==== Texto fuente ====

Por Patricia Lledó (ginecóloga en el Hospital Benson, Liberia, MSF).

107 podría ser el número de vuelo que me llevará de vuelta a casa. 1-0-7, el ritmo de las canciones africanas que bailamos los sábados por la noche. 107 por mil, las hormigas que invaden la UCI de Sebas el pediatra. 107, las veces que he pensado lo cansada que estoy. 107, el número de veces que he ajustado mi mosquitera antes de irme a dormir.

107 es el número de una habitación especial en Benson. 107, la última habitación de la planta de ingresos de ginecología, cerca de la cocina, y frente a las fosas sépticas. La más alejada de la estación de enfermería. 107 es también la mitad de los ingresos que habrán llegado a esta habitación desde que estoy aquí.

La habitación 107 tiene 8 camas pegadas unas a otras. En ellas las niñas, que se han hecho mayores demasiado pronto, me miran en silencio cuando entro y grito un alegre «good morning». No recibo respuesta a la primera, pero al segundo intento, las más lanzadas susurran tímidamente su «buenos días». Paso de cama a cama, mirando las observaciones de la noche. Saludo a todas, pero no las toco ni las examino, les explico que, de una en una, las iré viendo en la habitación de exploración, donde tengo más intimidad.

La última cama está parapetada con un biombo de tela. Tras él, Diana agoniza de dolor y fiebre. Huele a sangre y desesperación. Está a punto de aparcar por el momento su tragedia personal, una tragedia que casi termina con su vida. Cuando Diana, a sus 16 años, se dio cuenta que se había quedado embarazada habían pasado 4 meses desde su última regla y algo desconocido le pateaba las entrañas.

Barajó sus posibilidades, preguntó en la comunidad. Las mujeres mayores le ofrecieron usar «el bazoca africano», una mezcla de hierbas que ingeridas o aplicadas en la vagina, provocan abortos. Por desgracia también producen un síndrome tóxico que muchas veces lleva a la muerte. Diana ha visto morir a su amiga hace unos meses de esta forma y decide no arriesgarse.

Sus amigas en el colegio le aconsejan meterse un palo de Kasawa (palo fino y largo) por el orificio de su cuello de útero, pero Diana tiene miedo al dolor, y desecha la opción. Por fin, alguien le cuenta que en un «drugstore» en Jamica Road, cerca de una casa roja, alguien con conocimientos médicos puede ayudarla, pero ha de ir de noche. Esa noche Diana reúne el dinero que tiene y camina hasta allí con su tía y su prima.

Es noche cerrada en Jamica Road. El drugstore está cerrado, pero la puerta de atrás se abre y entran en una habitación con otras cinco mujeres esperando. La habitación está dividida por una cortina y la ilumina una única bombilla en el techo, alimentada por un ruidoso generador.

====

*Ejercicio propuesto*. Retoma el relato sobre la habitación 107 del Hospital Benson y continúalo a partir de su última oración.

==== Registros mostrados ====

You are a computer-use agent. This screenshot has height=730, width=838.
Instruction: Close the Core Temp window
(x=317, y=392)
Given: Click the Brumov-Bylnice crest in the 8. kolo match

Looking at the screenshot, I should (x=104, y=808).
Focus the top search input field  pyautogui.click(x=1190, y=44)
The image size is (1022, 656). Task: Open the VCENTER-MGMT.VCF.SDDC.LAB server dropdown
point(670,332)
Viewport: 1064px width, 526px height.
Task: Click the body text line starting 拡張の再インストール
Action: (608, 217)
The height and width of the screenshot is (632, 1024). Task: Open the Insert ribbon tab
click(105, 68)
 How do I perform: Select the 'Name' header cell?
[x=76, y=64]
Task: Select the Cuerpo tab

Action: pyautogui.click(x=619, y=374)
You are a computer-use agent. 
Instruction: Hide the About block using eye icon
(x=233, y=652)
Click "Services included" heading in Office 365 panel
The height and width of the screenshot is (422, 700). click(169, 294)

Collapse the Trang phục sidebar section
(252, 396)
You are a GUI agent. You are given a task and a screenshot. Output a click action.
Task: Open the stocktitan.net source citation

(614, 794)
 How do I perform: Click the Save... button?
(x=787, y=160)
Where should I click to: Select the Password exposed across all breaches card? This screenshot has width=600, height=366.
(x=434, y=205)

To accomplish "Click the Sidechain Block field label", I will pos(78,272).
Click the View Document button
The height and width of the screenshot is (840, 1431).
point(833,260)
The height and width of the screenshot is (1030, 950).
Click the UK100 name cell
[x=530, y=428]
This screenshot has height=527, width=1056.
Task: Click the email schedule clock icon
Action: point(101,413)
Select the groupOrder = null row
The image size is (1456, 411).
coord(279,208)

====

*Respuesta escrita*.
Tras la cortina se oyen gritos ahogados y minutos más tarde una mujer sale tambaleándose ayudada por sus familiares. Hace mucho calor, huele a sangre oxidada. Es el turno de Diana, pasa y se tumba sobre una mesa con manchas que cuentan historias parecidas a la suya. Un hombre desconocido maneja unos instrumentos largos y unas tijeras, claramente han sido utilizados muchas veces antes. Un minuto más tarde sólo siente dolor, el mayor que haya conocido.

Diana apenas puede andar, sangra poco, pero el dolor es terrible, y aún nota moverse a ese pequeño ser en su tripa, con el que no quiere tener nada que ver. Pasan dos días en los que se retuerce de dolor en su cama. Cuando la fiebre sube y está medio inconsciente su familia decide traerla al hospital.

Trato a Diana como a todas las demás, con muchos antibióticos, una sonrisa, una caricia en la mejilla, y entre susurros y canturreos intento tranquilizarla y explicarla que no me importa lo que haya hecho, que estamos aquí para arreglarlo todo. Me la llevo al quirófano para encontrar las «piezas» perdidas y revisarla. Coso y remiendo a Diana, arreglo y zurzo, suspiro para que todo vuelva a funcionar en un futuro y la infección que le han provocado no le impida tener más niños cuando esté preparada para ello. Paso el día cosiendo y remendando cosas que no deberían romperse.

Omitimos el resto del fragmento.